When a function has more than one argument, each is separated from the next by a semicolon. For example

`CALCULATE Corr = CORRELATION(X; Y)`

calculates the correlation between the values in `X`

and `Y`

.

Function arguments can also be lists, running in parallel with the other lists in the expression. For example, to calculate `Corr1`

as the correlation between `X1`

and `Y1`

, and `Cor2`

as the correlation between `X2`

and `Y2`

:

`CALCULATE Corr1,Corr2 = CORRELATION(X1,X2; Y1,Y2)`

When a factor occurs in an expression on the right-hand side, Genstat usually works with its levels. The exception is when the factor occurs as the first operand of the operators `.IN.`

or `.NI.`

and the second operand is a text; the factor labels are then used instead. A factor can also occur on the left-hand side of an expression and receive the results of a calculation; an error is reported if any of the resulting values is not one of the levels of the factor. Two functions are provided especially for factors: `NLEVELS(F)`

gives the number of levels of the factor `F`

, and `NEWLEVELS(F; V)`

forms a variate from the factor `F`

, using variate `V`

to define values for the levels.

Text structures are allowed only with the relational operators `.EQS.`

, `.NES.`

, `.IN.`

and `.NI.`

or in the string functions. The result of any expression is a number, so you cannot create a text with `CALCULATE`

, even if the structures on which the operations are being done are texts.

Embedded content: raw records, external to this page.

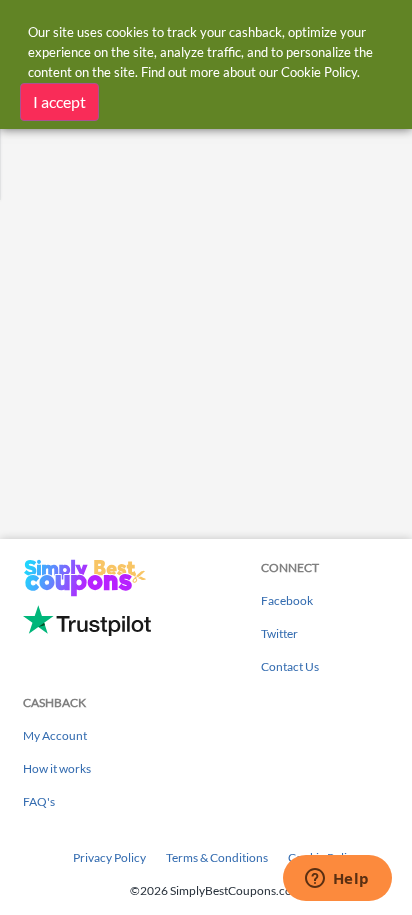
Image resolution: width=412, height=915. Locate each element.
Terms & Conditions (217, 857)
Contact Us (290, 666)
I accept (59, 101)
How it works (57, 768)
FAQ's (39, 801)
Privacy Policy (109, 857)
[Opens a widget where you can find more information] (337, 880)
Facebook (287, 600)
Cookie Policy (319, 72)
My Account (55, 735)
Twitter (279, 633)
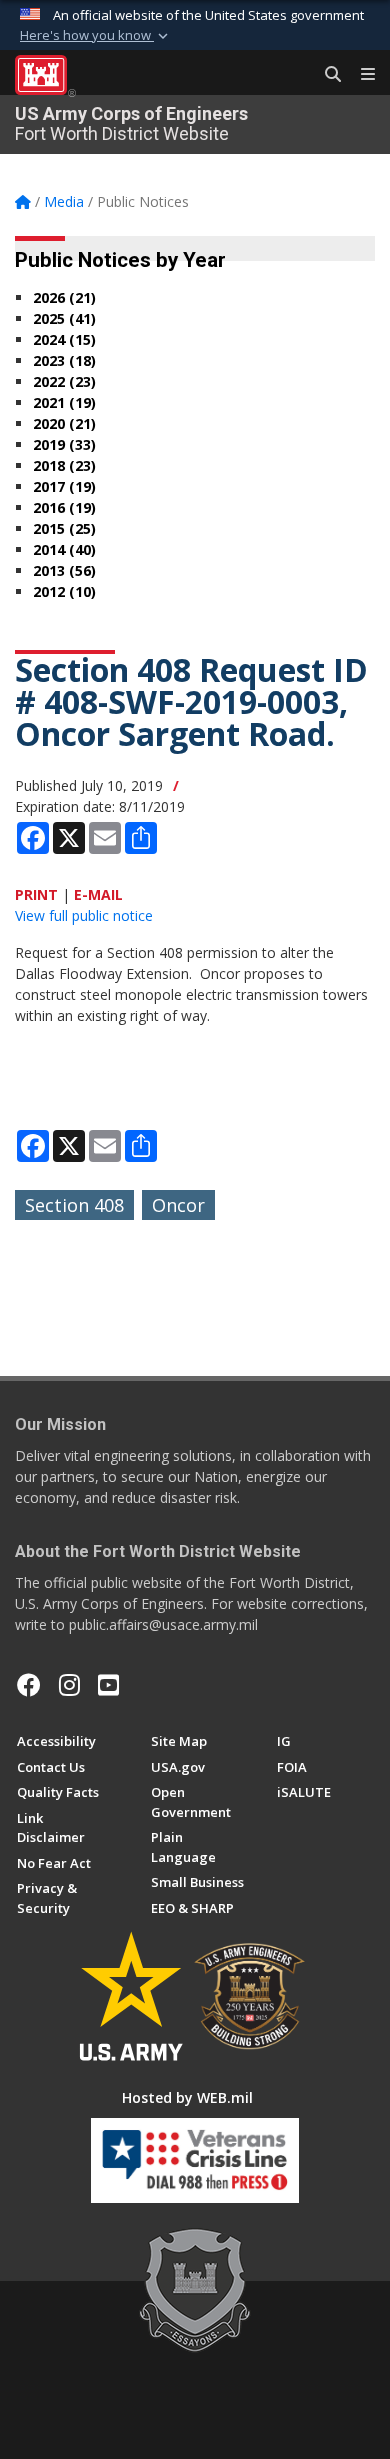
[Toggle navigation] (360, 75)
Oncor (178, 1205)
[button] (96, 36)
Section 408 (74, 1205)
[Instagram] (69, 1685)
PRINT (36, 894)
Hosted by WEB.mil (187, 2097)
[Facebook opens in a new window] (29, 1685)
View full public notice (84, 915)
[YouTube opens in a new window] (108, 1685)
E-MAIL (98, 894)
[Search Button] (326, 75)
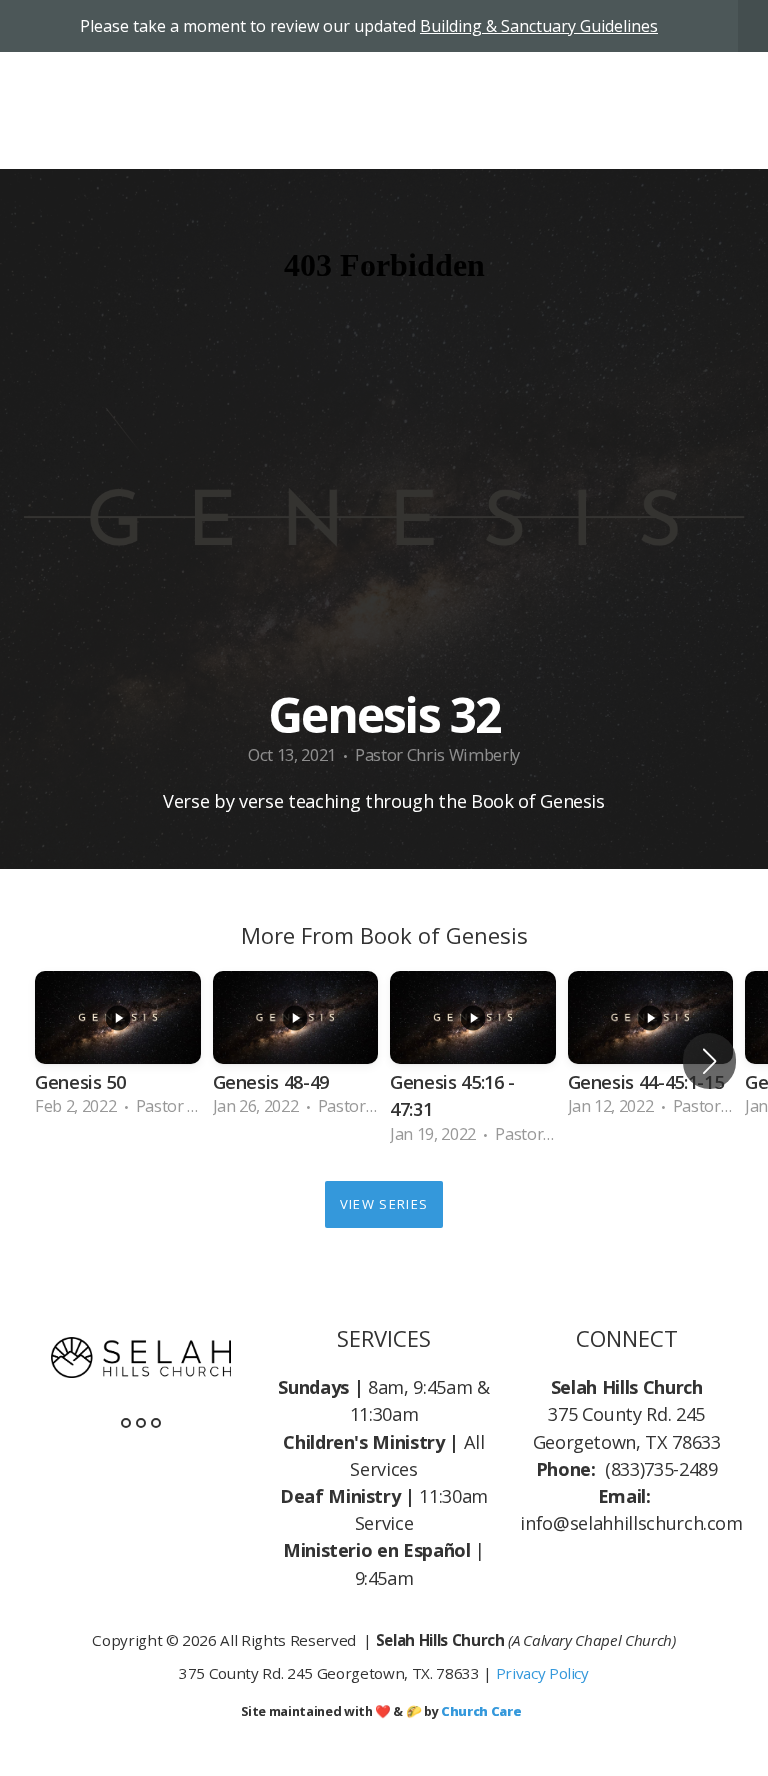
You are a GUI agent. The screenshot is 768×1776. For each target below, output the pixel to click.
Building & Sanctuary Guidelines (539, 26)
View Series (384, 1204)
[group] (118, 1047)
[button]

All the arithmetic, relational and logical operators and transformation functions can also be used with matrix structures, symmetric matrices and diagonal matrices. The basic rule when using these with different types of matrix is that their dimensions must conform. This means that, for each pair of matrices, row dimension must match row dimension, and column dimension must match column dimension. So, for example, you can add a diagonal matrix to a matrix structure provided the number of rows and columns of the matrix equals the number of rows (and columns) of the diagonal matrix. The multiplication operator (`*`

) performs element-by-element multiplication of two matrices: for matrix multiplication, there is the compound operator *+ or the function `PRODUCT`

, which is one of the many specialised matrix functions.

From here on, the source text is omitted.